As targeted therapies for SCA3 are in development, with the initiation of the first safety trials involving antisense oligonucleotides (NCT05160558, NCT05822908). Future, preventive trials are a realistic option and a comprehensive understanding of biomarkers that reflect the cascade of pathological events associated with SCA3 is a crucial prerequisite. Here, we found that both right cerebellar lobule IV volume and MUCCA were associated with disease duration or ICARS progression in SCA3 patients. This suggests that quantitative analyses of the right cerebellar lobule IV and spinal cord might be valuable disease progressive biomarkers in SCA3. Furthermore, by setting the median disease duration of 7 years as a cut-off value to monitor disease progression under the assumption of a given treatment, we assessed potential biomarkers including total ICARS, right cerebellar lobule IV volume, and MUCCA for sample size estimation. The results suggested that MUCCA required the minimum participants, followed by total ICARS, and the right cerebellar lobule IV volume requiring highest sample size. Therefore, we propose MUCCA as potential candidate for clinical trial endpoints. Such estimations are crucial for therapeutic trials against rare disease such as SCA3, where patient recruit and follow-up are challenging, making large sample sizes impractical.

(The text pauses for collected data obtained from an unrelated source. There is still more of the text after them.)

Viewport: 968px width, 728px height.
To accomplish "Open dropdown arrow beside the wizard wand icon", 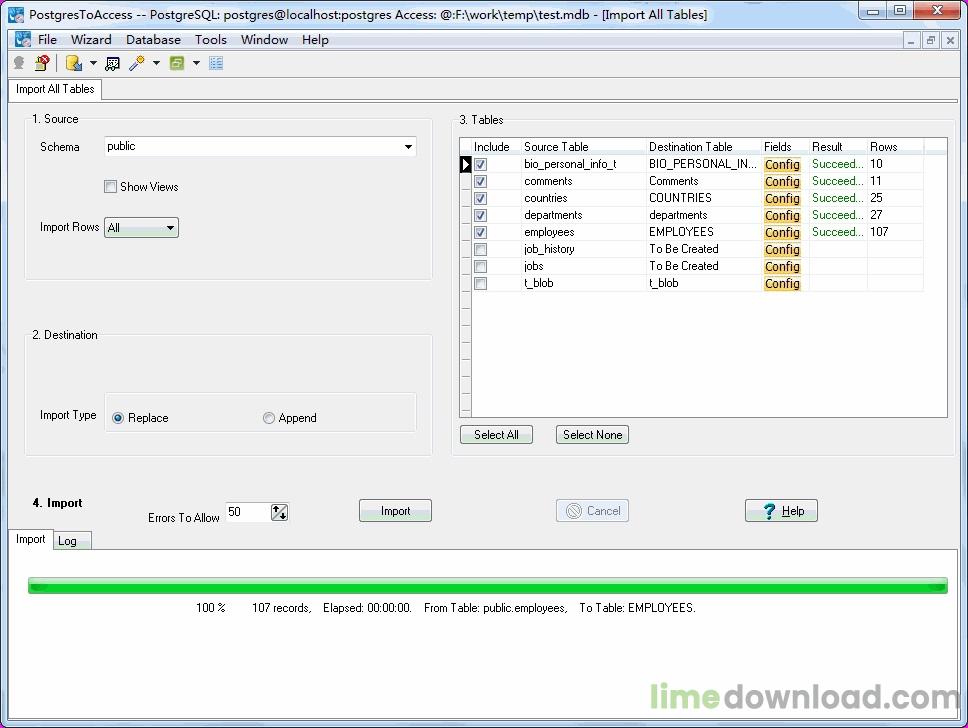I will click(156, 63).
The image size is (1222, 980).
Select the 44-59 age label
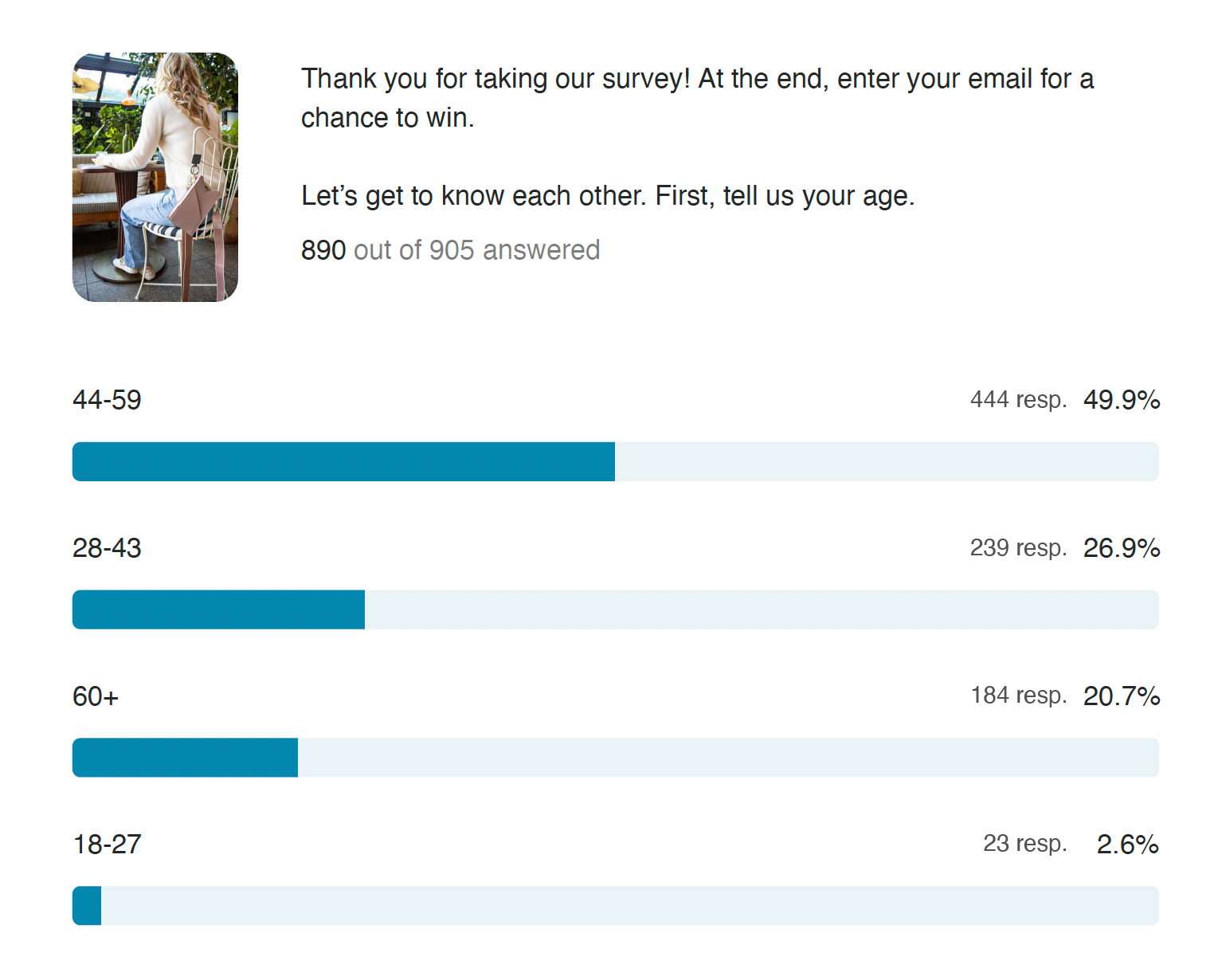pos(107,400)
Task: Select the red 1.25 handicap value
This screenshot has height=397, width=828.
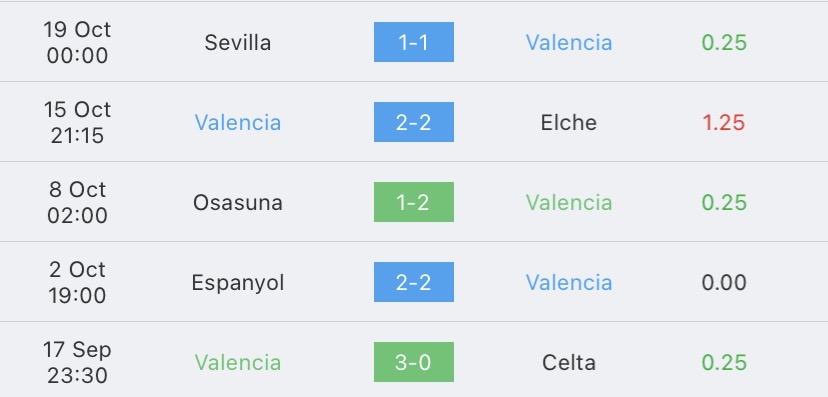Action: 724,122

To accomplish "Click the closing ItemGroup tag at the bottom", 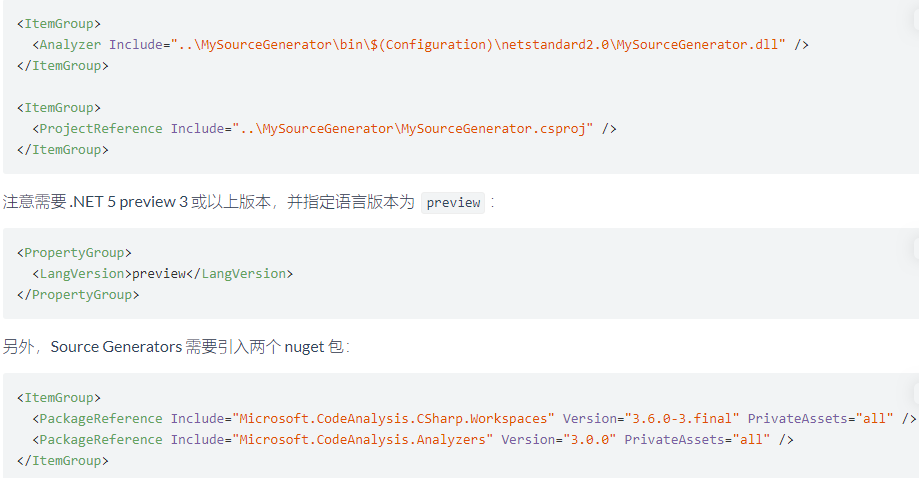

Several limitations should be noted in our study. First, our findings were based on cross-sectional data, which do not allow an accurate estimation of the time-dependent evolution of brain and spinal cord degeneration. Second, our study focused solely on measuring cervical spinal cord cross-sectional area. Future investigations could enhance the understanding of the association between expanded CAG repeat size, spinal cord degeneration, and ICARS by examining the entire length of the spinal cord. Third, the reliability of these biomarkers in reflecting disease progression needs confirmation through longitudinal studies. Also, since our study was conducted in a single center, the results should be replicated in other studies for broader validation. Finally, given that our study was based on neuroimaging of structural MRI, it would be ideal if future investigations can seek confirmation based on postmortem histopathology.